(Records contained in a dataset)
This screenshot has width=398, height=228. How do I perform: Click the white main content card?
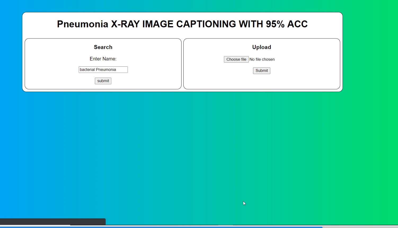pyautogui.click(x=182, y=32)
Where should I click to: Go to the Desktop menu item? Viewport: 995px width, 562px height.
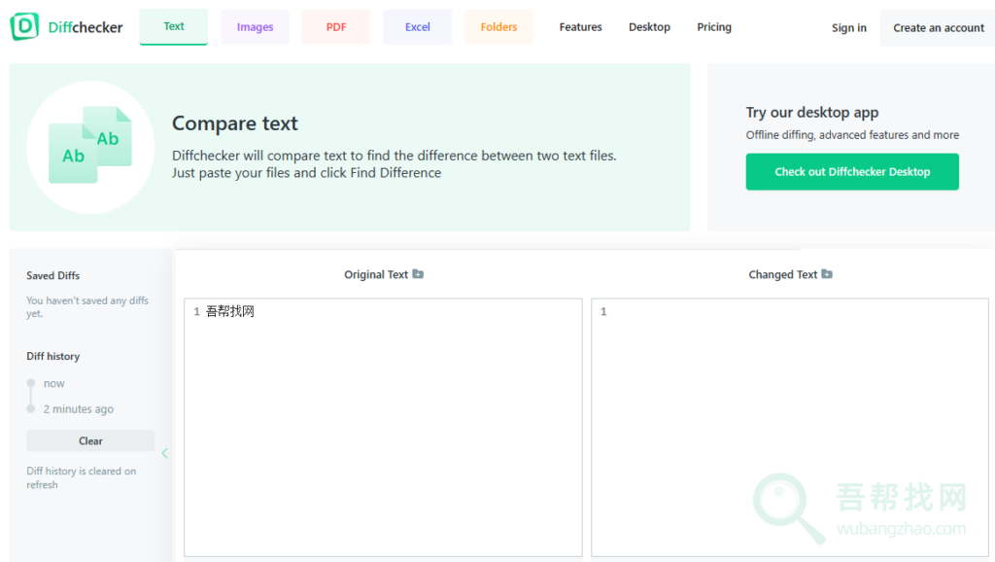click(649, 27)
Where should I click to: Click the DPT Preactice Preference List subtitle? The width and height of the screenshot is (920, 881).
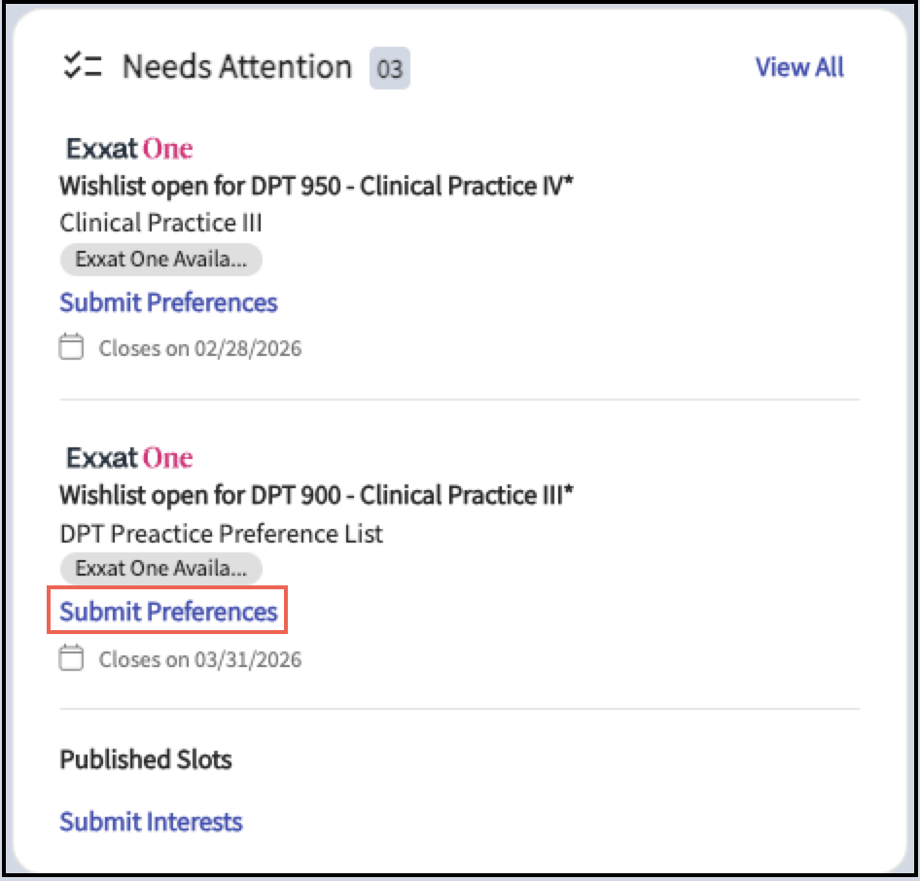221,533
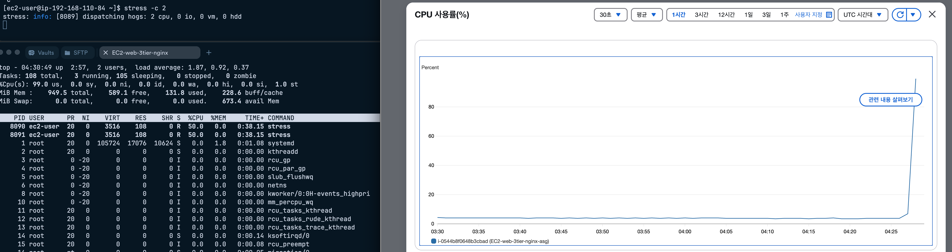Screen dimensions: 952x252
Task: Click the %CPU column header in top
Action: point(196,118)
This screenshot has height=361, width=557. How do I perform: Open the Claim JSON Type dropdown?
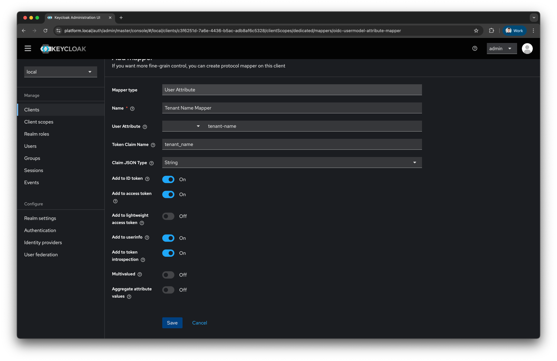point(414,162)
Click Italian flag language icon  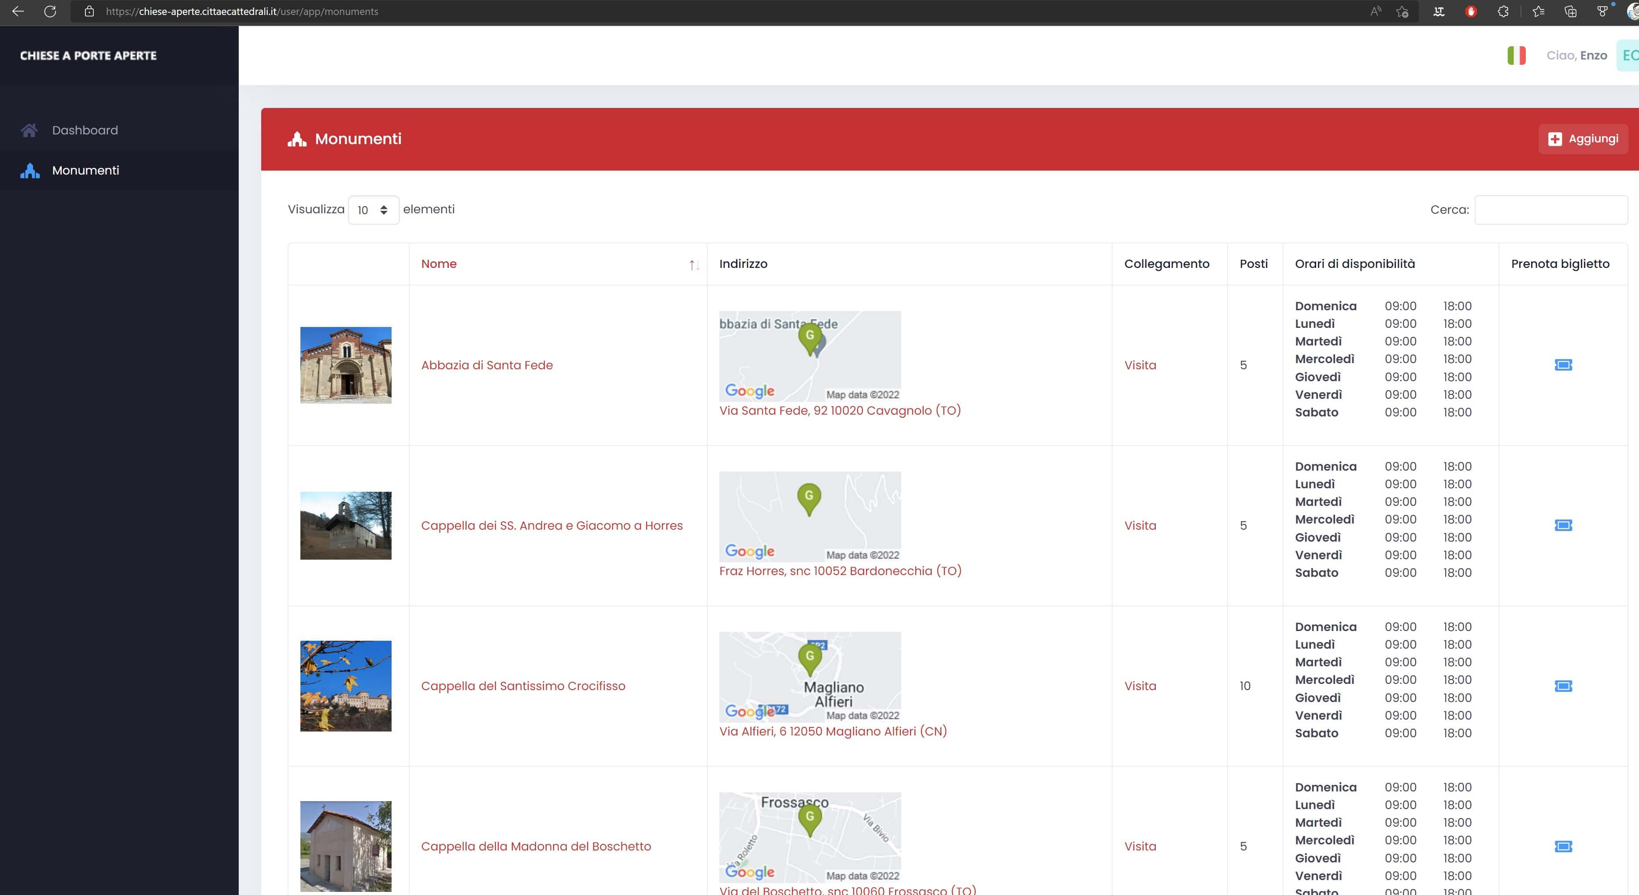pos(1516,55)
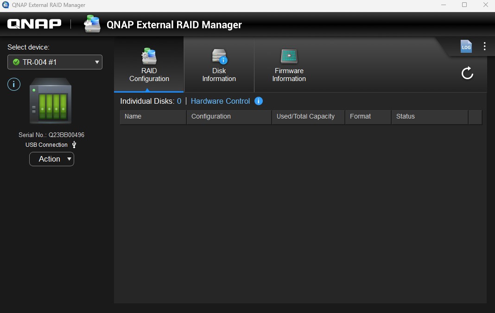Open Disk Information
This screenshot has width=495, height=313.
coord(219,65)
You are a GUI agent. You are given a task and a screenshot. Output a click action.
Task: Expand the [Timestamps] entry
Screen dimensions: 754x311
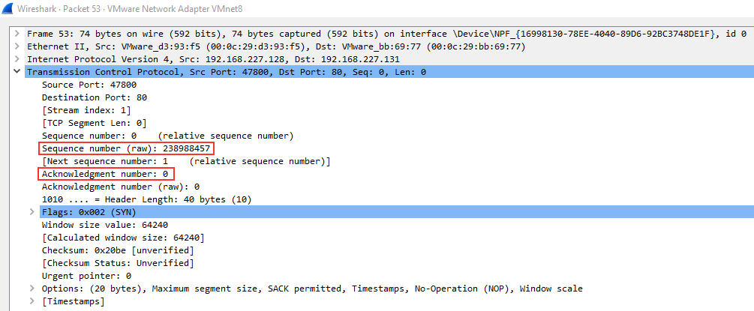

## TASK DESCRIPTION
Reproduce the portion of the listing from the line with "You are a GUI" through the end of the listing, replacing "Expand" with "Open" and leaving all else unchanged. Omit the pictures.

## EXPECTED ANSWER
You are a GUI agent. You are given a task and a screenshot. Output a click action.
Task: Open the [Timestamps] entry
Screen dimensions: 754x311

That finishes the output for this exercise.